El acuerdo marco del viernes pasado hizo poco más que papel sobre las grietas.
El FMI refinanciaría los 44.500 millones de dólares que le había prestado a Argentina con un plazo de cuatro años y medio periodo de gracia. A cambio, Buenos Aires reduciría paulatinamente el déficit presupuestario durante tres años y frenar la impresión de dinero del banco central.
Poco se dijo sobre las distorsiones que amenazan la economía: ineficaces controles de precios, un tipo de cambio oficial inferior a la mitad del tipo paralelo y subsidios insostenibles para las tarifas del sector público. Pero la cuestión fundamental era si un gobierno dividido e impopular que enfrenta elecciones el próximo año podría cumplir incluso estas condiciones mínimas.
Apenas se secó la tinta del acuerdo del viernes antes de que un político peronista clave diera su respuesta. Al anunciar su renuncia como líder del partido en la cámara baja de congreso, Máximo Kirchner hizo una crítica fulminante del acuerdo. Él habla para una poderosa facción que cree que no es preferible ningún acuerdo con el FMI a aceptar límites en el gasto. Kirchner es vástago de una dinastía política: sus dos padres fueron presidentes y su madre Cristina es ahora la poderosa vicepresidenta.
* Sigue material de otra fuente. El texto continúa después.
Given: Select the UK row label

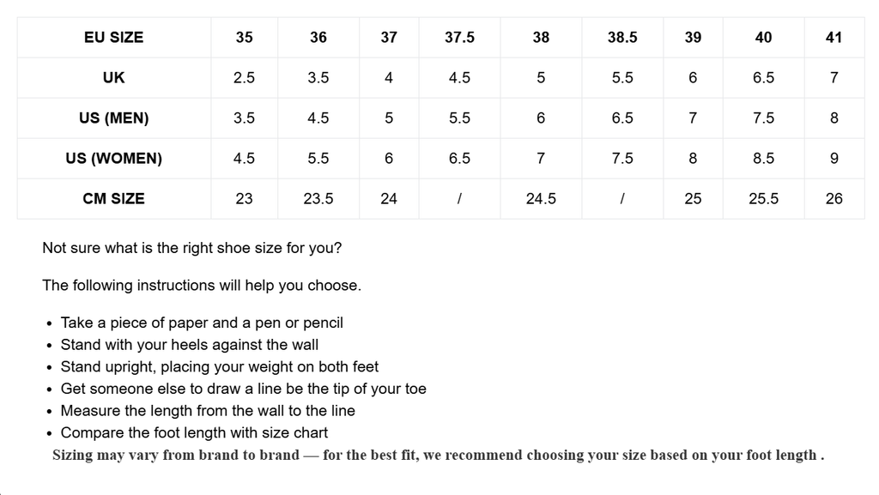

En la última semana ella criticó a los prestamistas internacionales por promover políticas de austeridad que –según ella- fomentaban el narcotráfico.
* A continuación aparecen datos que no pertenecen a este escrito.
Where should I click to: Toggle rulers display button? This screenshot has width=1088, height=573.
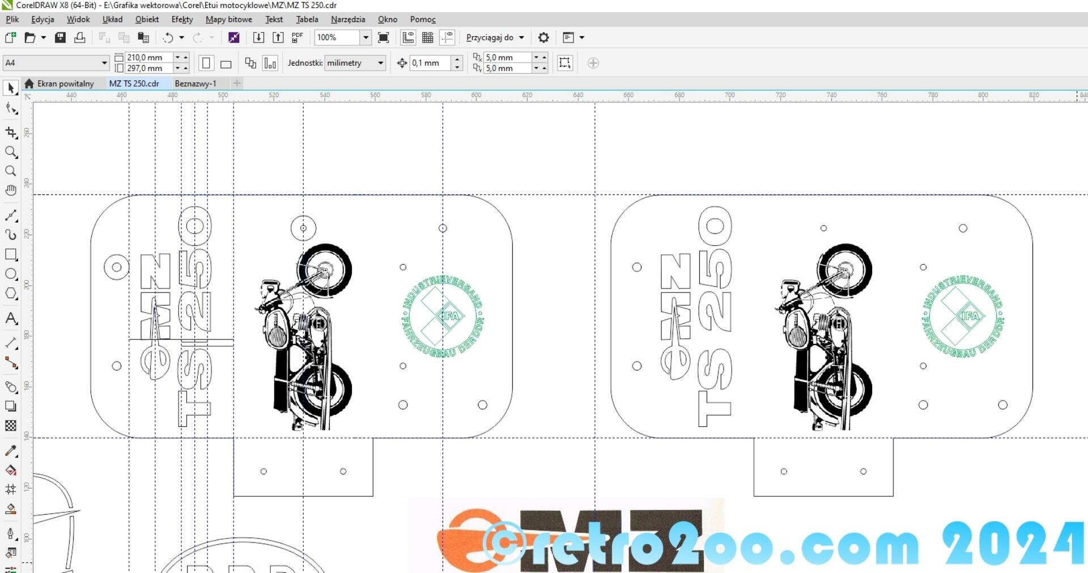408,37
Ante una tarea tan poco envidiable, es fácil entender por qué el Fondo está dispuesto hacer un nuevo trato con Argentina con condiciones mínimas. pero para proceder sin insistir en medidas más amplias para abordar los problemas fundamentales de la economía. Problemas estructurales es extender y pretender. El FMI debería pensar de nuevo.